◆ **Problem to solve**: When you reach the line with "The image size" in the data below, begin printing lines exactly, and stop once the line with "This screenshot has width=616, height=676." has been printed.

--- Input data Enclosed Below ---

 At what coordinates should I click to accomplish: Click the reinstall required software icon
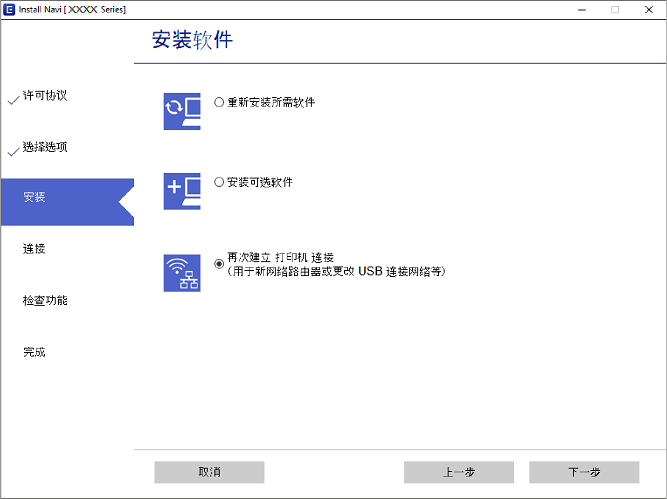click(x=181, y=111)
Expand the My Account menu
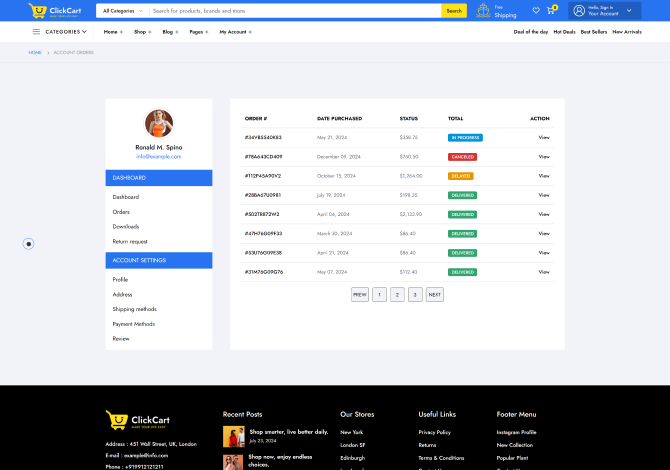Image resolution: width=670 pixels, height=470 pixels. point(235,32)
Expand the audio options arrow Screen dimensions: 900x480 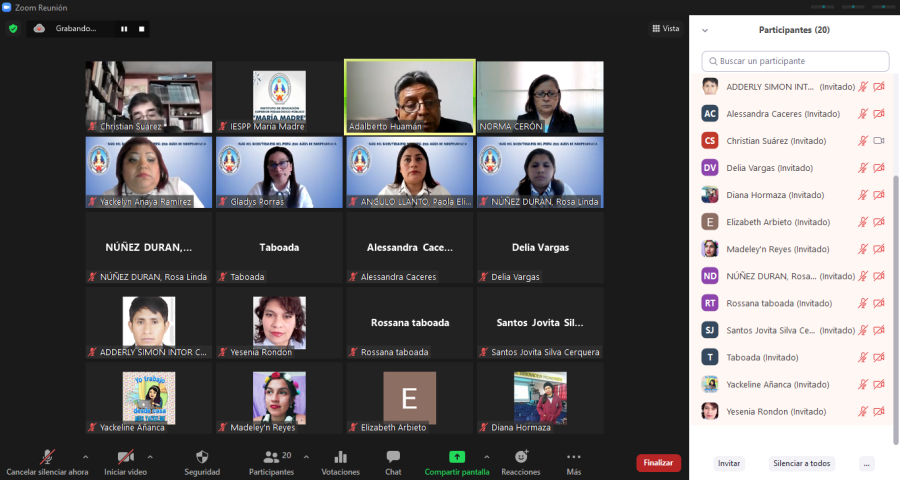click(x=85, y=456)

--- End of Enclosed Input data ---
--- Input data Enclosed Below ---

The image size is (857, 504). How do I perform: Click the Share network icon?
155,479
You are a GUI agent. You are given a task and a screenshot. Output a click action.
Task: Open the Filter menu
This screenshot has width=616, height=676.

--- End of Enclosed Input data ---

◆ **Answer to this problem**:
The image size is (857, 504). How do I perform: Click the Share network icon?
155,479
You are a GUI agent. You are given a task and a screenshot. Output a click action.
Task: Open the Filter menu
This screenshot has width=616, height=676.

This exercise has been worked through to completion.